* Supplied information:
= = =
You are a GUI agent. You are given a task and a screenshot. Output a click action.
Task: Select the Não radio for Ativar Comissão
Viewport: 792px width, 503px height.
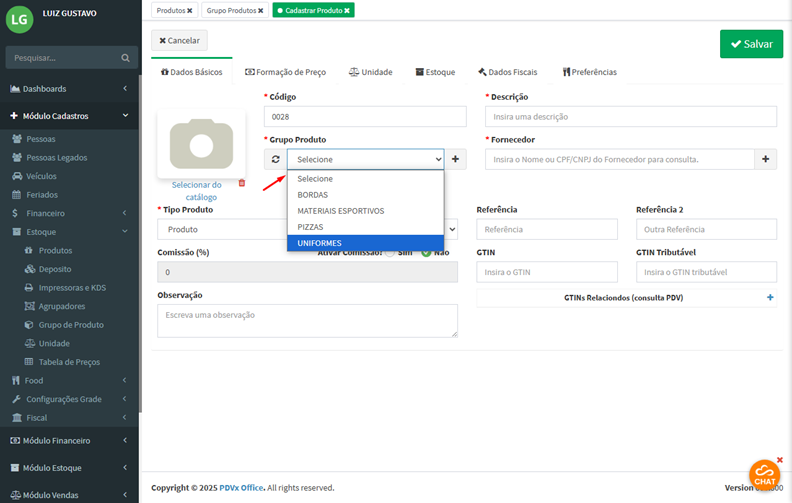click(426, 252)
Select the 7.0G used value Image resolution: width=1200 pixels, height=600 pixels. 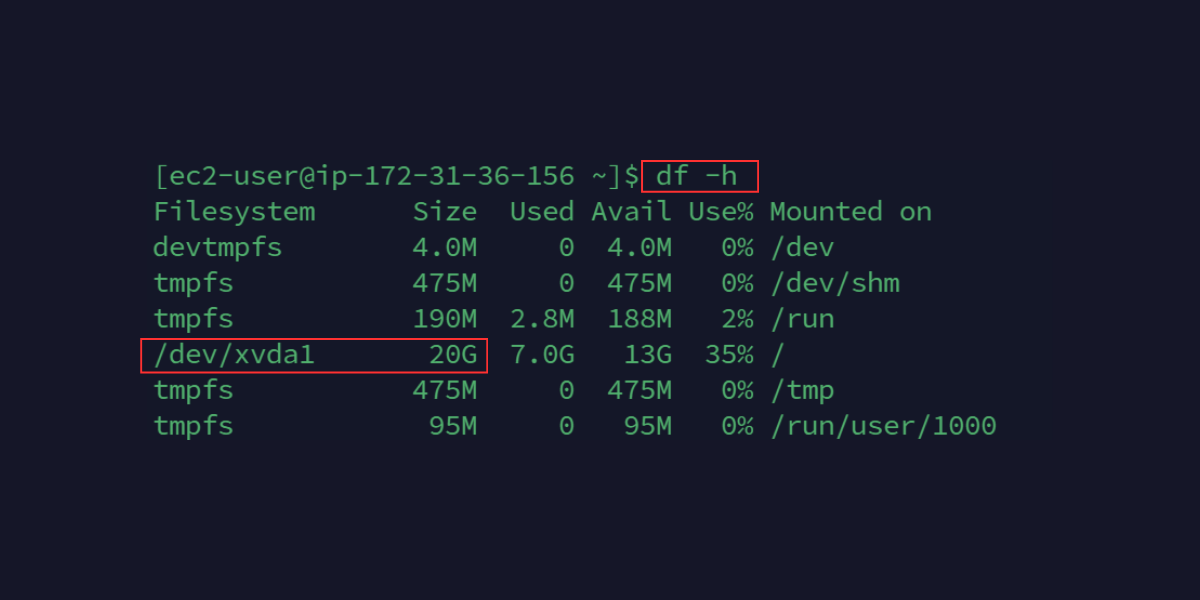(542, 354)
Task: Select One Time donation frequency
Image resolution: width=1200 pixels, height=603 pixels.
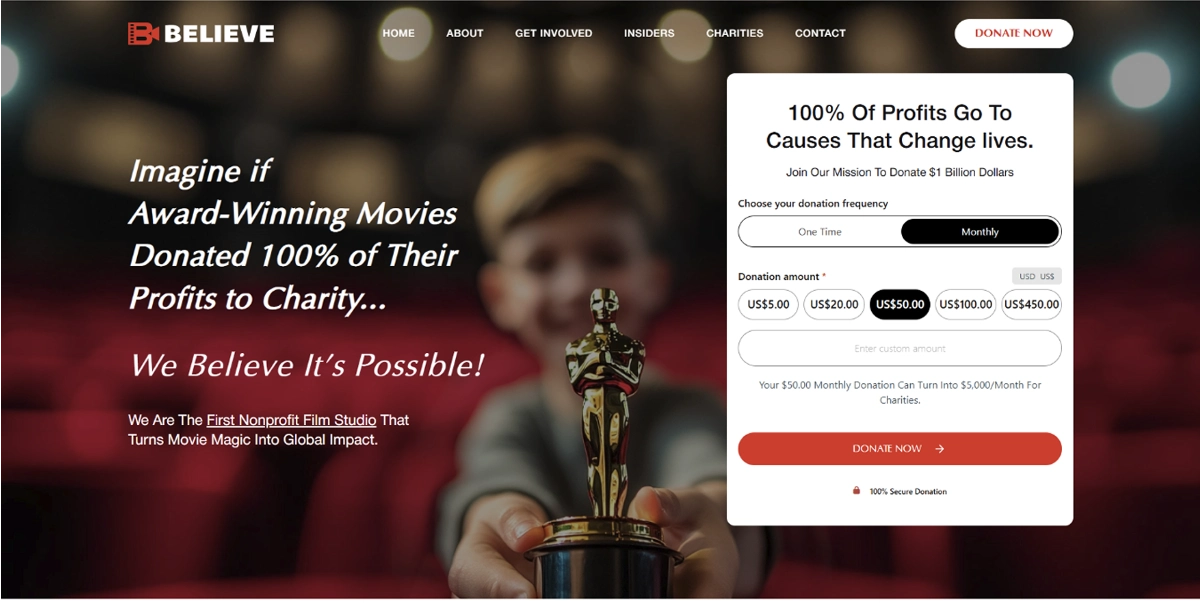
= = =
* Stated goal: Rewrite the records from the line with "Task: Select One Time donation frequency" through the end, switching "donation" to "payment" and leaving everything else unchanged. Leave the pictures out of your answer.

* Solution:
Task: Select One Time payment frequency
Image resolution: width=1200 pixels, height=603 pixels.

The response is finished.